Las acciones de protección animal y cuidado del medio ambiente no deben limitarse a respuestas emergentes, sino convertirse en políticas permanentes, afirmó la bióloga Cristina Colin Soto, integrante del Colectivo Estatal Animalista de Michoacán (CEAM).
La especialista hizo un llamado urgente a fortalecer las acciones de protección de la fauna silvestre y evitar que las autoridades actúen únicamente después de que se registre una afectación ambiental.
Pidió repensar las prácticas ambientales, particularmente las podas excesivas de árboles que se realizan de manera sistemática y que, en numerosas ocasiones, generan consecuencias graves para la fauna y los ecosistemas.
Consideró que todas las acciones en materia ambiental deben tener como uno de sus ejes rectores el principio in dubio pro natura, que establece que, cuando existen dudas científicas sobre si una acción puede contaminar, deteriorar o perjudicar un ecosistema, debe optarse por la alternativa que otorgue mayor protección a la naturaleza, aun cuando no exista certeza absoluta sobre el daño.
“Es una realidad urgente la implementación del transporte ecológico, eficiente, seguro y accesible, que reduzca la carga vehicular de la ciudad y la huella de carbono generada por este sector, sin embargo, se deben evitar prácticas vorágines que destruyen de forma grave e irreparable ecosistemas y microecosistemas”, manifestó.
Colin Soto señaló que la poda de árboles en la zona norte de la ciudad resulta especialmente preocupante, debido a que se trata de una de las pocas áreas arboladas de Morelia que conserva un pulmón verde y que, además, constituye el hábitat de múltiples especies con un papel fundamental en los servicios ecosistémicos que benefician a todos los seres vivos, incluidos los seres humanos.
Recordó que los árboles permiten la captura de carbono, la producción de oxígeno, la regulación del microclima urbano y la infiltración de agua.
También representan refugio y fuente de alimento para diversas especies que han sido despojadas de sus hogares.
La bióloga, señaló que el retiro de ejemplares provocó que cientos de aves sobrevolaran la zona en busca de refugio, además de que se desconoce el número de crías que murieron tras el derrumbe de algunos árboles.
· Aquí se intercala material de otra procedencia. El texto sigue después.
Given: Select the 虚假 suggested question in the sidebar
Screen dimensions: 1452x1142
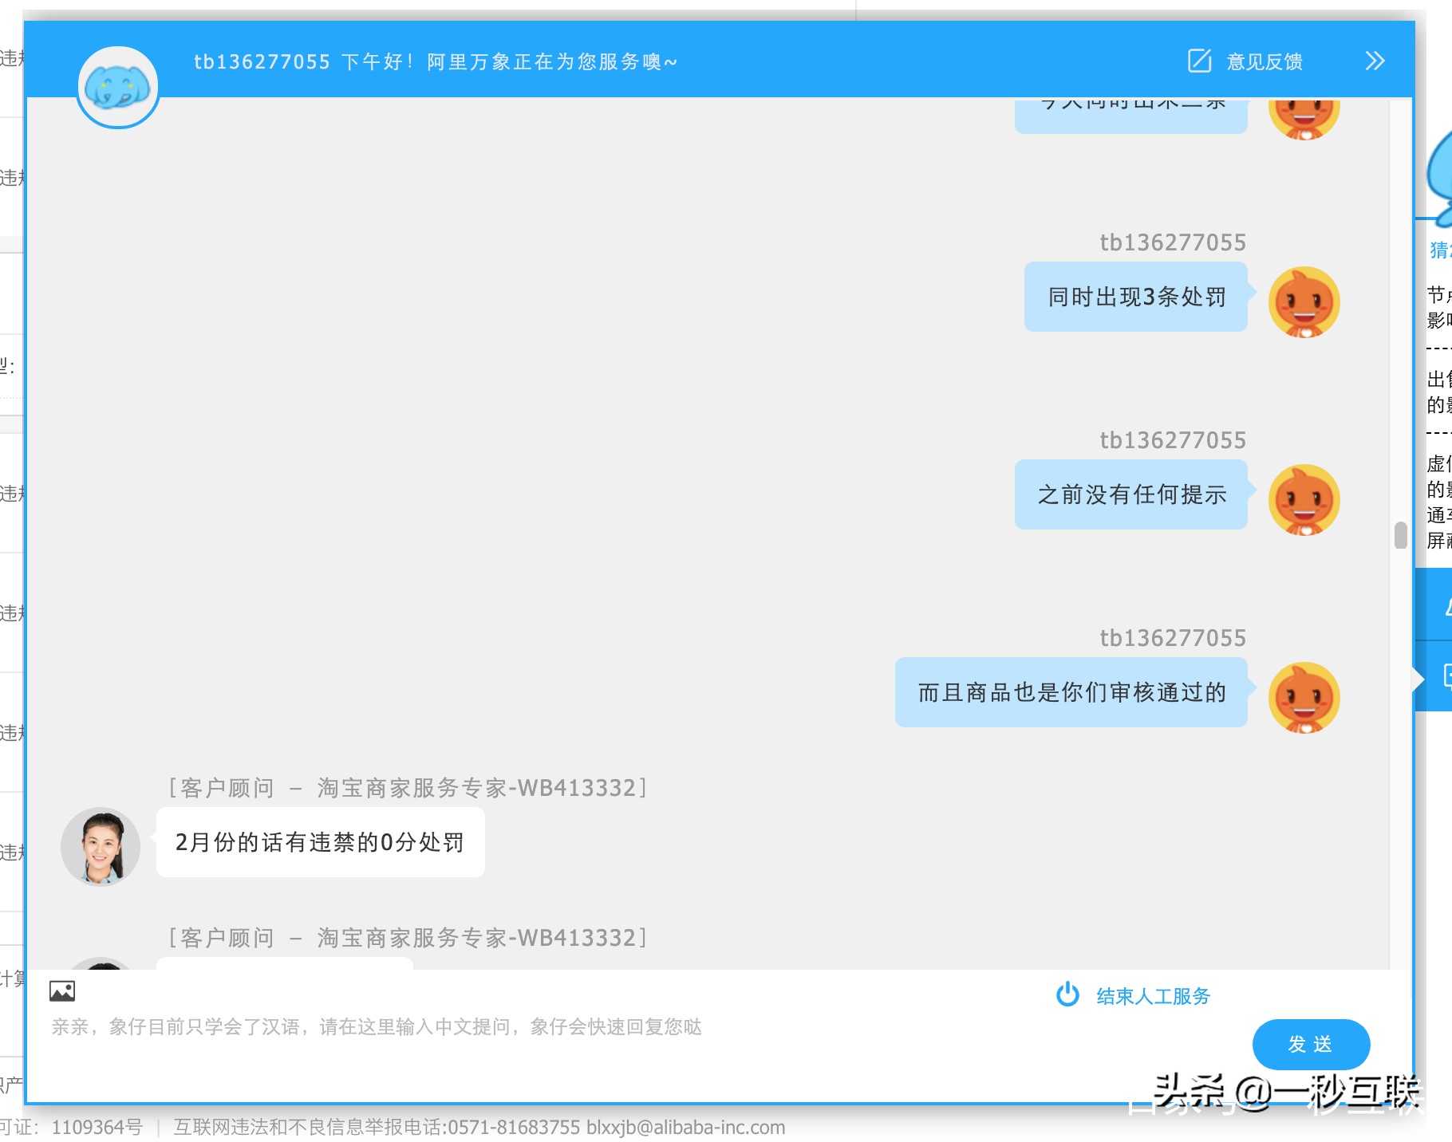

A su juicio, pudo haberse implementado una estrategia preventiva antes de las intervenciones para reubicar oportunamente a la fauna nativa y reducir los impactos sobre las especies.
“Se debe repensar las prácticas ambientales y todo debe de realizarse con evidencia científica. No se deben realizar podas excesivas que pueden tener resultados caóticos para la fauna que habita en el lugar”, concluyó.